MICHAEL NASKI, M.D., Ph.D.
Assistant Professor
Phone 210-567-4126
FAX 210-567-4819
e-mail: naski@pathology.uthscsa.edu
Degrees
1990, Ph.D., University of Michigan
1991, MD, University of Michigan
Postdoctoral Training
1992-96, House Officer, Anatomic Pathology, Barnes Hospital/Washington University
1994-98, Postdoctoral Fellow, Washington University
1998-99, Surgical Pathology Fellow, Barnes Hospital/Washington University
Description of Research
A template constructed of cartilage defines the pattern of the vertebrate skeleton.

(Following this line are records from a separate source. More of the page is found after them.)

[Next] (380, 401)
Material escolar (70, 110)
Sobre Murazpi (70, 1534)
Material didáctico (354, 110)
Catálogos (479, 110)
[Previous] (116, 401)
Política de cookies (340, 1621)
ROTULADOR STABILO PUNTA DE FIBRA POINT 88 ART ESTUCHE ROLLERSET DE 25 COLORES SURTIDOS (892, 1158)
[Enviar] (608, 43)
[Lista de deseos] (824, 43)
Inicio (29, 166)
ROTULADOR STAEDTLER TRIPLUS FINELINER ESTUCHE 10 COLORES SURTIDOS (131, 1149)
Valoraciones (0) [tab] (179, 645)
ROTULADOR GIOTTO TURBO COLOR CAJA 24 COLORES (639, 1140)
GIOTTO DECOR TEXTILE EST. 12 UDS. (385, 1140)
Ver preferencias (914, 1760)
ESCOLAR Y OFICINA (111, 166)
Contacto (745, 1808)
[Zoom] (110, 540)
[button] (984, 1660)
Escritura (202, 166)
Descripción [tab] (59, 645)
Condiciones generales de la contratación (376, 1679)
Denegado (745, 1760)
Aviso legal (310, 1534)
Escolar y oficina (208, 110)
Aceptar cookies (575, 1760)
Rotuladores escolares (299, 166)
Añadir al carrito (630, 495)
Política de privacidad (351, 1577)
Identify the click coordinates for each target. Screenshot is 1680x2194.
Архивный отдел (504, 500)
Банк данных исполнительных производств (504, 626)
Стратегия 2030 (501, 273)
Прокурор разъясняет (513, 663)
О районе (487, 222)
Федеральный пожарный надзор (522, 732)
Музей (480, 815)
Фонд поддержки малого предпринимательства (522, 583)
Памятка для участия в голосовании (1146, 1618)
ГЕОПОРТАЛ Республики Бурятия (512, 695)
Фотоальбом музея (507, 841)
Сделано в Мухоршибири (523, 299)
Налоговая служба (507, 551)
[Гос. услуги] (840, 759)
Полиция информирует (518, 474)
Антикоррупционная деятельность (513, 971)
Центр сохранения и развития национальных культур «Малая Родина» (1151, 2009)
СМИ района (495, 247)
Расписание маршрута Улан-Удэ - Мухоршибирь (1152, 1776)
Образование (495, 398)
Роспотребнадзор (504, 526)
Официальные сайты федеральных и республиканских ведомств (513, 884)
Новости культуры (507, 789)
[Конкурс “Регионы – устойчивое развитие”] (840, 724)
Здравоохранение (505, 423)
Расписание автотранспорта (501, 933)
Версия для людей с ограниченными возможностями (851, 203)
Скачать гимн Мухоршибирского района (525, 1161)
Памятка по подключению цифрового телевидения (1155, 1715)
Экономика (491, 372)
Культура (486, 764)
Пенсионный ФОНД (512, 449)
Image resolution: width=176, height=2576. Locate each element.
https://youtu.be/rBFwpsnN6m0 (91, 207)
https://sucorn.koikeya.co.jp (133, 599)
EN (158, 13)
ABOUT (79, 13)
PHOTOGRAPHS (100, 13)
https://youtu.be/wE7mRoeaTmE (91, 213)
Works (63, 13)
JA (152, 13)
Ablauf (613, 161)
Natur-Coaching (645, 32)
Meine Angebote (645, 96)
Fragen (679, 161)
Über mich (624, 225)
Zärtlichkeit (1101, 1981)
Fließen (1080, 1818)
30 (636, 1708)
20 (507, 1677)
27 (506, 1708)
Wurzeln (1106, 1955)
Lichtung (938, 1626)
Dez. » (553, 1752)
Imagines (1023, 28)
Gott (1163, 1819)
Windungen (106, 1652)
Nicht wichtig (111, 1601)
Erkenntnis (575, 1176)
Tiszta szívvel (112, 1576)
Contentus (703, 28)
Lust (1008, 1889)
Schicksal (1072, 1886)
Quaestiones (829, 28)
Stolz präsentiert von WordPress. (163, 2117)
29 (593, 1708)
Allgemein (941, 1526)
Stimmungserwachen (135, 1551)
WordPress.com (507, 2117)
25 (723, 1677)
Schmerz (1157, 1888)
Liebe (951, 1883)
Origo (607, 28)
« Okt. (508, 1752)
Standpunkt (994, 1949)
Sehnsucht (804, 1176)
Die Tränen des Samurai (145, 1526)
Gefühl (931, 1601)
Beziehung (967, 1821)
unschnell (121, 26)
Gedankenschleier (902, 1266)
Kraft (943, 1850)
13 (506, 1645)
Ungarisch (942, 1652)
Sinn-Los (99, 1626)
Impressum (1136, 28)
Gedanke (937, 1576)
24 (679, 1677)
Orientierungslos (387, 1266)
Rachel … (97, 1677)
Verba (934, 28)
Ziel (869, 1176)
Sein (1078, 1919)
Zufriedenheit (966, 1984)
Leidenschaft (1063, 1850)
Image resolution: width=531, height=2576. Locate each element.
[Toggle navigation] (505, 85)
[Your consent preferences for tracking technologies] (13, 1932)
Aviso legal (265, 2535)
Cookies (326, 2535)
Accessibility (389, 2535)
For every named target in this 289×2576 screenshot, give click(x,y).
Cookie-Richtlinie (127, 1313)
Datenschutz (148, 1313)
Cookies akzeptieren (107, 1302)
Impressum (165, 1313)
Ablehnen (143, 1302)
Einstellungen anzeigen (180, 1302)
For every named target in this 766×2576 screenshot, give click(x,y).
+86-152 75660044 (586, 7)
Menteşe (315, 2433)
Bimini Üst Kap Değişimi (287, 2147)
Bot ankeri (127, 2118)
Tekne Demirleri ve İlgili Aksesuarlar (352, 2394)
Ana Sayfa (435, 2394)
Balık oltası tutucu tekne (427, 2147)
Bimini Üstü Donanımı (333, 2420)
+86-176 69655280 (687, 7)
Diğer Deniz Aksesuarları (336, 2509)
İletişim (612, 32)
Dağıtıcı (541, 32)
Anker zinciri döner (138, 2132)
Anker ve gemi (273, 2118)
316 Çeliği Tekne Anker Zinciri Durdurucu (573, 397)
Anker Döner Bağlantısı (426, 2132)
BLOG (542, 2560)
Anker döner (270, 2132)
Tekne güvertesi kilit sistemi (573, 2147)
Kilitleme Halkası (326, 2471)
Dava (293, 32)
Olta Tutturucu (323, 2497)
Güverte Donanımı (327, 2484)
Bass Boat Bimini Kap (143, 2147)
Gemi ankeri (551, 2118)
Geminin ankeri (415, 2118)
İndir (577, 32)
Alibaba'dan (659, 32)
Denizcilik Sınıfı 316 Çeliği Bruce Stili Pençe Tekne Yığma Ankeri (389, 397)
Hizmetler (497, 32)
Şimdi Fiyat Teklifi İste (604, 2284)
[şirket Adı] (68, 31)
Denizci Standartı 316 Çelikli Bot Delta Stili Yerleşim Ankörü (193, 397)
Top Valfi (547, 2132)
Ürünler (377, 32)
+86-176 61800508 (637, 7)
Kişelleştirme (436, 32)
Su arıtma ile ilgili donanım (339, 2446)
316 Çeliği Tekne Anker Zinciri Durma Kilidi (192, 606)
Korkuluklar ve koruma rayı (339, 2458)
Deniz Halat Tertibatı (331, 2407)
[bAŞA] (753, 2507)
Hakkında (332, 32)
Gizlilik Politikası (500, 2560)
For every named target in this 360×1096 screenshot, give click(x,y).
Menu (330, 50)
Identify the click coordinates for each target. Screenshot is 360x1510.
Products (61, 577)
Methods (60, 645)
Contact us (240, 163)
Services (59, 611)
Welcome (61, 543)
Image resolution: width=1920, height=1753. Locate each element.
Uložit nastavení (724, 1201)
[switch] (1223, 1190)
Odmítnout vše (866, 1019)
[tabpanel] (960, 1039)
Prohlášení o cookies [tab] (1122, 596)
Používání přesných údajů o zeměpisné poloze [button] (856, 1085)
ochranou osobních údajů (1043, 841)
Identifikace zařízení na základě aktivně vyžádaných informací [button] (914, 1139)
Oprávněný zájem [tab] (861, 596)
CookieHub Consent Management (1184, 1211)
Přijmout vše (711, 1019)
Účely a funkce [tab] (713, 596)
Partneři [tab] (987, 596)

Mesenchymal cells under the control of regional morphogenetic and proliferative cues
coalesce and secrete an extracellular matrix that forms this template. As the cells
aggregate, those at the center become surrounded by an extracellular matrix and
differentiate into chondrocytes.
Our continuing objective is to understand the pathways that regulate the
differentiation of mesenchymal cells to the chondrocyte lineage and the differentiation of
chondrocytes during the process of endochondral bone growth. To better understand
these pathways of cell differentiation, we are examining the transcriptional control of
chondrocyte-specific gene expression. We hypothesize that there are concerted
transcriptional pathways controlling chondrocyte differentiation and that these pathways
act on chondrocyte specific genes like fibroblast growth factor receptor 3 (FGFR3) and
aggrecan. The expression of both genes is initiated early and maintained throughout the
cascade of chondrocyte differentiation. Thus they are likely targets for transcriptional
pathways of chondrogenesis. We have found that the MADS box transcription factor,
serum response factor, is an important determinant of FGFR3 gene expression. We are
currently characterizing its interactions with other transcriptional regulators of FGFR3.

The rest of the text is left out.